Тем вечером, когда Марк пил индийский чай с Агнешкой, Лиза долго и безутешно плакала, рыдала, не беспокоясь, что ее услышат соседи. Наступившую ночь она провела без сна и в слезах. Серый туман вокруг все сгущался. И чем больше Лиза нуждалась в Марке, тем больше он был холоден. И его молчание на ее вопрос — это ответ. Да, он был с ней.

«Мамочка, забери меня к себе, мне так больно и одиноко». Но мама не могла ответить. И не могла прийти даже во сне. Но ночью к Лизе пришел Иисус. Он был такой, как на иконе, которую Лизе подарила мама. Сидел рядом с ней на кровати и гладил ее нежно по волосам. Как мама.

— Если хочешь, можешь меня излечить, — неожиданно для себя самой произнесла Лиза.

— Хочу, — сказал Иисус, продолжая гладить ее по волосам.

7

Когда Гай Понтий Пилат с женой приехали в Рим, сюда же с Капри на похоронных носилках прибыл и Тиберий в сопровождении нового императора, Гая Юлия Цезаря Августа Германика по прозвищу Калигула. По слухам, именно Калигула помог отправиться Тиберию к Плутону. Возможно, смерть старого императора спасла Пилата если не от смерти, то от опалы и ссылки куда-нибудь на Сарденью.

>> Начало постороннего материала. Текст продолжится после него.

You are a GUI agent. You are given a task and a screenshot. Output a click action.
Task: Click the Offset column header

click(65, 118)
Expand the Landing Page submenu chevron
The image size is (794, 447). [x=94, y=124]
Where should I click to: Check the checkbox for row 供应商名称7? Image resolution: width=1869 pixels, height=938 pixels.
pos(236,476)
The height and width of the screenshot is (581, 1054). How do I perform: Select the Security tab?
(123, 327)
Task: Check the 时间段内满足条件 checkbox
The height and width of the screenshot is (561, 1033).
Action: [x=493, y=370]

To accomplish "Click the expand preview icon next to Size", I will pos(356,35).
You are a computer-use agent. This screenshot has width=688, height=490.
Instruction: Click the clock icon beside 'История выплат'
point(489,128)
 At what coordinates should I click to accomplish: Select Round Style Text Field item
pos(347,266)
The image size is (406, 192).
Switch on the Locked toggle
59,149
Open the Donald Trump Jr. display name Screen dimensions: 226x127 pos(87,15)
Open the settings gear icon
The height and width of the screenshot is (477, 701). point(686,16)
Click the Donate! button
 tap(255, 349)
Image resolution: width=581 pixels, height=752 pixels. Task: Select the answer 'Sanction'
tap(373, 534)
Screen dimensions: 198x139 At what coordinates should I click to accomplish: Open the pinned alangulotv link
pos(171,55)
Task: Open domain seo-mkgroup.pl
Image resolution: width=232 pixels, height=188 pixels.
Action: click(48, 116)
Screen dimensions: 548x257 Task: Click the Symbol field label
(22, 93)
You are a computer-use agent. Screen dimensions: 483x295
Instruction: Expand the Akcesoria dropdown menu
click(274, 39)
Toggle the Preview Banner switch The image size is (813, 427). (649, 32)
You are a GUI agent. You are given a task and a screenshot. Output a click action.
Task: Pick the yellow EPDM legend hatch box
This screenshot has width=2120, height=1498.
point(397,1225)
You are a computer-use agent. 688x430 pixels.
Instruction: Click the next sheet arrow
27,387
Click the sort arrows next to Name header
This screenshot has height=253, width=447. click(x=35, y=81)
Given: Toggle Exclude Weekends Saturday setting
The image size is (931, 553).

Свое правление Калигула начал с освобождения осужденных при Тиберии, приказал сжечь все письма и доносы, оставшиеся от тирана, так что можно было не опасаться каких-либо последствий подавления мятежа в Тирафане. Однако Пилату показалось, что сейчас было не самое подходящее время для просьб о новом назначении. Поэтому, пробыв непродолжительное время в Риме, устроив несколько ужинов для старых друзей, Гай решил уехать на свою виллу в Кампанию.

Попрощавшись с родителями, которые не успели порадоваться приезду дочери из провинции, Клавдия отправилась в месте с мужем на виллу, на которой еще ни разу не была, так как вскоре после замужества она уехала в Иудею.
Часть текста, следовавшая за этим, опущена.